Taggers

1 Overview

The nltk.tag module defines functions and classes for manipulating tagged tokens, which combine a basic token value with a tag. Tags are case-sensitive strings that identify some property of a token, such as its part of speech. Tagged tokens are encoded as tuples (tag, token). For example, the following tagged token combines the word 'fly' with a noun part of speech tag ('NN'):

>>> tagged_tok = ('fly', 'NN')

2 String Representation for Tagged Tokens

Tagged tokens are often written using the form 'fly/NN'. The nltk.tag module provides utility functions to convert between this string representation and the tuple representation:

>>> import nltk.tag
>>> print nltk.tag.tuple2str(tagged_tok)
fly/NN
>>> print nltk.tag.str2tuple('the/DT')
('the', 'DT')

To convert an entire sentence from the string format to the tuple format, we simply tokenize the sentence and then apply str2tuple to each word:

>>> sent = 'The/DT cat/NN sat/VBD on/IN the/DT mat/NN ./.'
>>> [nltk.tag.str2tuple(w) for w in sent.split()] 
[('The', 'DT'), ('cat', 'NN'), ('sat', 'VBD'), ('on', 'IN'),
 ('the', 'DT'), ('mat', 'NN'), ('.', '.')]

Similarly, we can convert from a list of tagged tuples to a single string by combining tuple2str with the string join method:

>>> sent = [('The', 'DT'), ('cat', 'NN'), ('yawned', 'VBD')]
>>> ' '.join([nltk.tag.tuple2str(w) for w in sent])
'The/DT cat/NN yawned/VBD'

3 Taggers

The nltk.tag module defines several taggers, which take a token list (typically a sentence), assign a tag to each token, and return the resulting list tagged of tagged tokens. Most of the taggers defined in the nltk.tag module are built automatically based on a training corpus. For example, the unigram tagger tags each word w by checking what the most frequent tag for w was in a training corpus:

>>> # Load the brown corpus.
>>> from nltk.corpus import brown
>>> tagger = nltk.UnigramTagger(brown.tagged_sents()[:500])
>>> tagger.tag(brown.sents()[501]) 
[('Mitchell', 'NP'), ('decried', None), ('the', 'AT'), ('high', 'JJ'),
 ('rate', None), ('of', 'IN'), ('unemployment', None), ...]

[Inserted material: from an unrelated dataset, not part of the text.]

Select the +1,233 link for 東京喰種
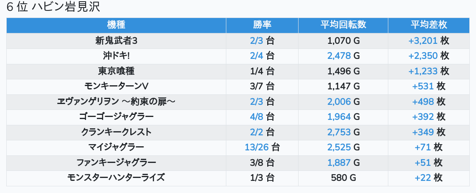The image size is (476, 193). [423, 71]
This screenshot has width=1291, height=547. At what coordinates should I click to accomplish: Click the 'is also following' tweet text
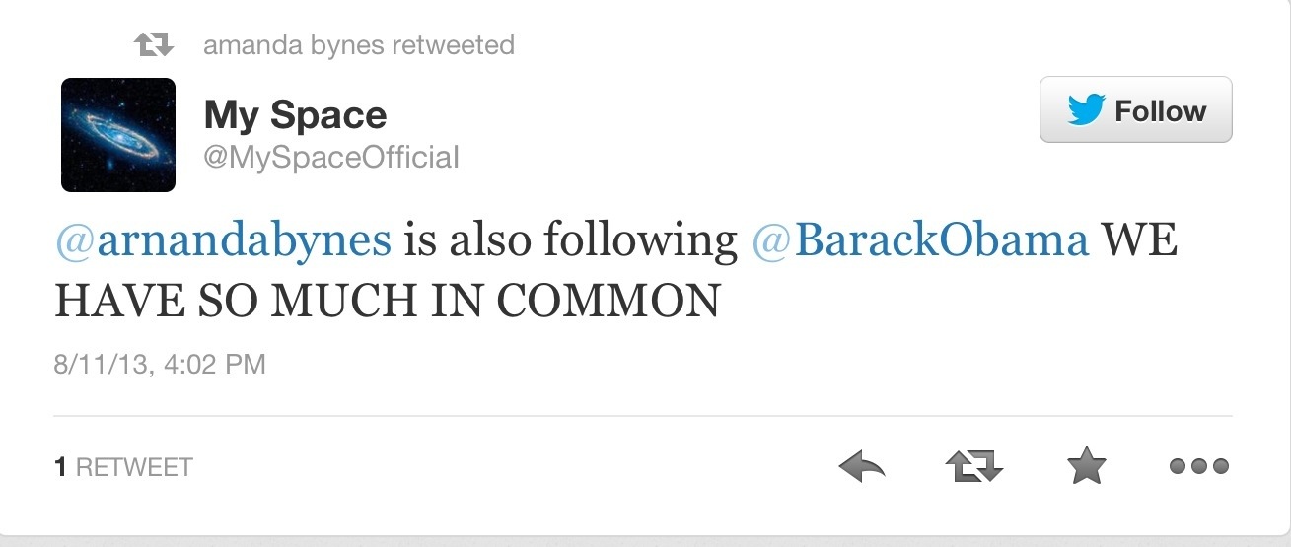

Note that words that the tagger has not seen before, such as decried, receive a tag of None.

In the examples below, we'll look at developing automatic part-of-speech taggers based on the Brown Corpus. Here are the training & test sets we'll use:

>>> brown_train = brown.tagged_sents(categories='a')[100:]
>>> brown_test = brown.tagged_sents(categories='b')[:100]
>>> test_sent = nltk.tag.untag(brown_test[0])

(Note that these are on the small side, to make the tests run faster -- for real-world use, you would probably want to train on more data.)

3.1 Default Tagger

The simplest tagger is the DefaultTagger, which just applies the same tag to all tokens:

>>> default_tagger = nltk.DefaultTagger('XYZ')
>>> default_tagger.tag('This is a test'.split())
[('This', 'XYZ'), ('is', 'XYZ'), ('a', 'XYZ'), ('test', 'XYZ')]

Since 'NN' is the most frequent tag in the Brown corpus, we can use a tagger that assigns 'NN' to all words as a baseline.

>>> default_tagger = nltk.DefaultTagger('NN')
>>> default_tagger.tag(test_sent) 
[('Assembly', 'NN'), ('session', 'NN'), ('brought', 'NN'),
 ('much', 'NN'), ('good', 'NN')]

Using this baseline, we achieve about a fairly low accuracy:

>>> print 'Accuracy: %4.1f%%' % (
...     100.0 * nltk.tag.accuracy(default_tagger, brown_test))
Accuracy: 16.0%

3.2 Regexp Tagger

The RegexpTagger class assigns tags to tokens by comparing their word strings to a series of regular expressions. The following tagger uses word suffixes to make guesses about the correct Brown Corpus part of speech tag:

>>> regexp_tagger = nltk.RegexpTagger(
...     [(r'^-?[0-9]+(.[0-9]+)?$', 'CD'),   # cardinal numbers
...      (r'(The|the|A|a|An|an)$', 'AT'),   # articles
...      (r'.*able$', 'JJ'),                # adjectives
...      (r'.*ness$', 'NN'),                # nouns formed from adjectives
...      (r'.*ly$', 'RB'),                  # adverbs
...      (r'.*s$', 'NNS'),                  # plural nouns
...      (r'.*ing$', 'VBG'),                # gerunds
...      (r'.*ed$', 'VBD'),                 # past tense verbs
...      (r'.*', 'NN')                      # nouns (default)
... ])
>>> regexp_tagger.tag(test_sent) 
[('Assembly', 'RB'), ('session', 'NN'), ('brought', 'NN'),
 ('much', 'NN'), ('good', 'NN')]

This gives us a higher score than the default tagger, but accuracy is still fairly low:

>>> print 'Accuracy: %4.1f%%' % (
...     100.0 * nltk.tag.accuracy(regexp_tagger, brown_test))
Accuracy: 33.8%

3.3 Unigram Tagger

As mentioned above, the UnigramTagger class finds the most likely tag for each word in a training corpus, and then uses that information to assign tags to new tokens.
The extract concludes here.